### Quoted text

▬▬▬

Hyperparameters are a set of adjustable parameters of machine learning models. These parameters affect the accuracy, runtime, and size of machine learning models. Different models have different parameters depending on the model architecture. AutoML provides built-in option for tuning these hyperparameters. There is a simply switch users need to flip if hyperparameter optimization is desired. If this option is enabled, AutoML tunes hyperparameter using a collection of optimization techniques tailored to TinyML applications. It maximizes accuracy while it ensures that all resource usages are under constraints (e.g., firmware binary size and memory usage). This option will often improve final model accuracy at the expense of additional runtime for model-building.

There are three settings that affect the duration of the hyperparameter tuning stage:

- Optimizer Time Limit:

- Optimizer Number of Trials:

- Optimizer Error Threshold:

Once you are ready, click START TRAINING to proceed to Training Process.

IN DEMO CASE For Model Settings, we will leave everything as default, simply click START TRAINING to proceed.

D. Advanced setting for ML Static Library Memory Constraint

When Pro Tier users select data collections and continue to click START NEW TRAINING button to start the model training, we added a new advanced option to allow users to configure ML Static Library Memory Constraint, more specifically, users could set the target ML Static Library maximum flash and RAM memory size usage as desired.

In the Algorithm Selection window, user could click CONFIGURE button to access to the Memory Constraint feature. The toggle on the right side should be enabled before users type in any values in the field on the left side.

▬▬▬

### Raw data
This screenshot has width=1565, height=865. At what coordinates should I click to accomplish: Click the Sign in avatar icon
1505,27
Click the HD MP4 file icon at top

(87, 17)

▬▬▬

### What you need to do
Transcribe the passage of the AutoML hyperparameter text above, starting with "D. Advanced setting" and going on through "usage as desired.".

### Exercise output
D. Advanced setting for ML Static Library Memory Constraint

When Pro Tier users select data collections and continue to click START NEW TRAINING button to start the model training, we added a new advanced option to allow users to configure ML Static Library Memory Constraint, more specifically, users could set the target ML Static Library maximum flash and RAM memory size usage as desired.